- **What is being asked**:
In the data below, find each line that contains the word "仮想通貨" and copy it.
── Input material
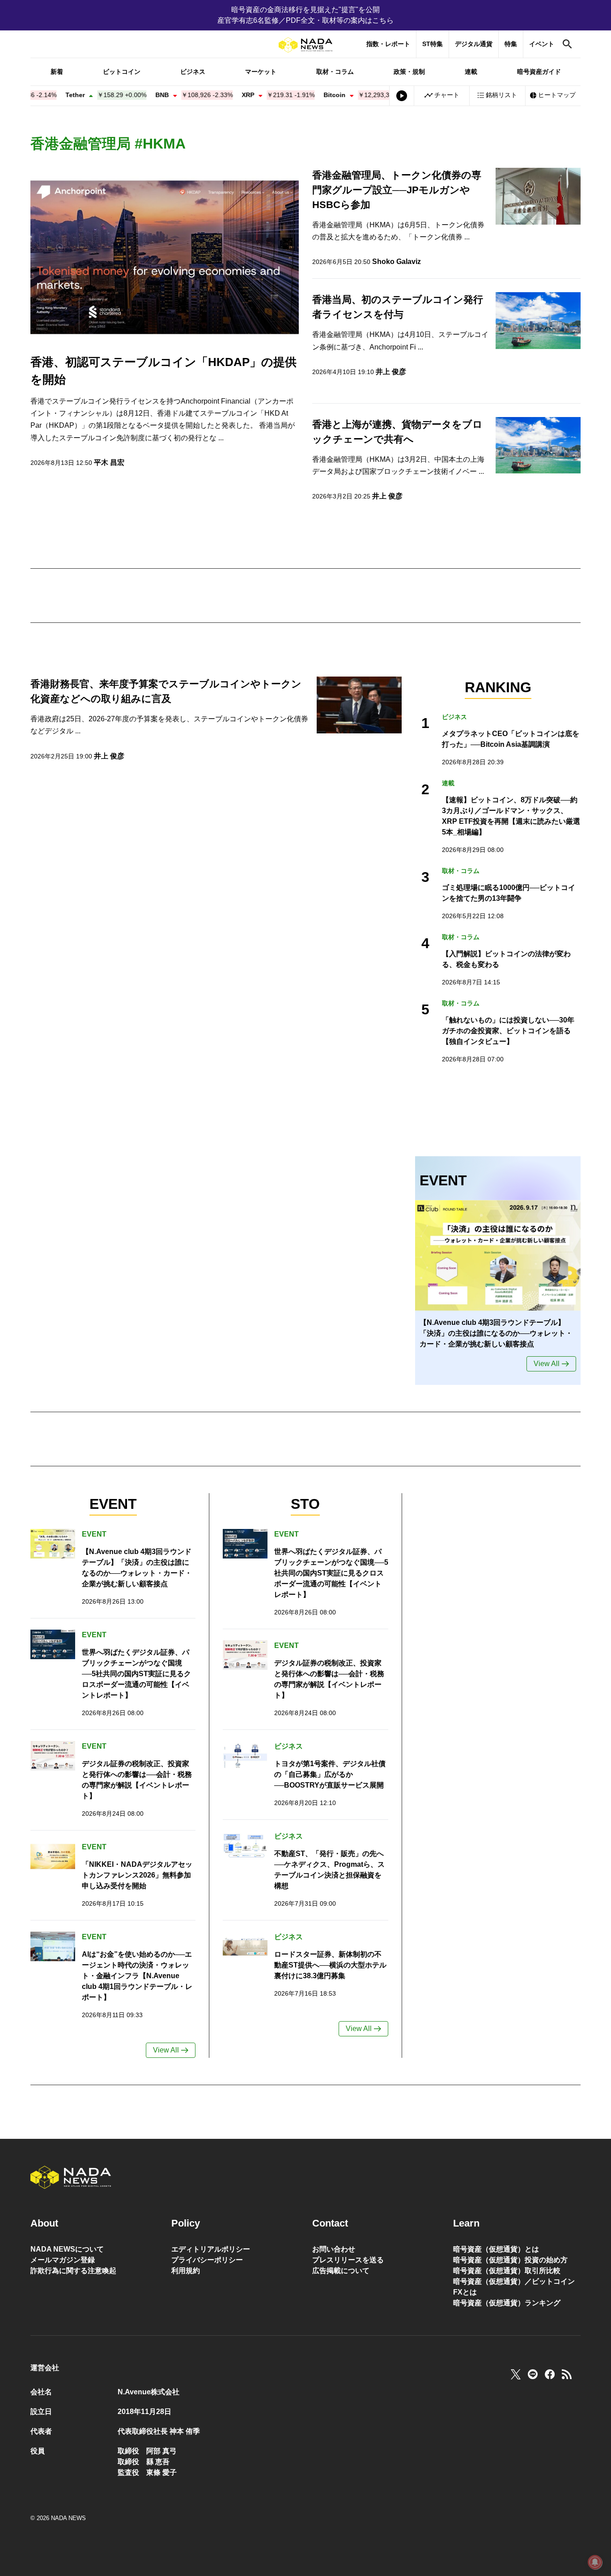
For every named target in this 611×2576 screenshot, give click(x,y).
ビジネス (192, 71)
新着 (57, 71)
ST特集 (432, 43)
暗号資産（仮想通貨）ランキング (506, 2303)
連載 (471, 71)
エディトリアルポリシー (210, 2249)
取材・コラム (335, 71)
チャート (446, 94)
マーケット (260, 71)
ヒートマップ (557, 94)
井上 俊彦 (391, 371)
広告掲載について (340, 2270)
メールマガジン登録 (62, 2260)
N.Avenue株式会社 (148, 2392)
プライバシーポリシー (207, 2260)
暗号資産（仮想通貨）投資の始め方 (510, 2260)
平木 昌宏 (109, 462)
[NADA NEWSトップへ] (305, 45)
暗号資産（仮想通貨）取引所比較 (506, 2270)
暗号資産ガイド (539, 71)
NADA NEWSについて (67, 2249)
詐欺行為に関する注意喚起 (73, 2270)
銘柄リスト (501, 94)
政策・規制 (409, 71)
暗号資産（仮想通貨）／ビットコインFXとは (514, 2287)
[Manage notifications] (595, 2562)
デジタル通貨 (473, 43)
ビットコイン (121, 71)
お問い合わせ (333, 2249)
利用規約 (185, 2270)
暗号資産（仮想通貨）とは (496, 2249)
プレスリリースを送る (348, 2260)
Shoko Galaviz (396, 261)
────
- **Response**:
暗号資産（仮想通貨）ランキング (506, 2303)
暗号資産（仮想通貨）投資の始め方 (510, 2260)
暗号資産（仮想通貨）取引所比較 (506, 2270)
暗号資産（仮想通貨）／ビットコインFXとは (514, 2287)
暗号資産（仮想通貨）とは (496, 2249)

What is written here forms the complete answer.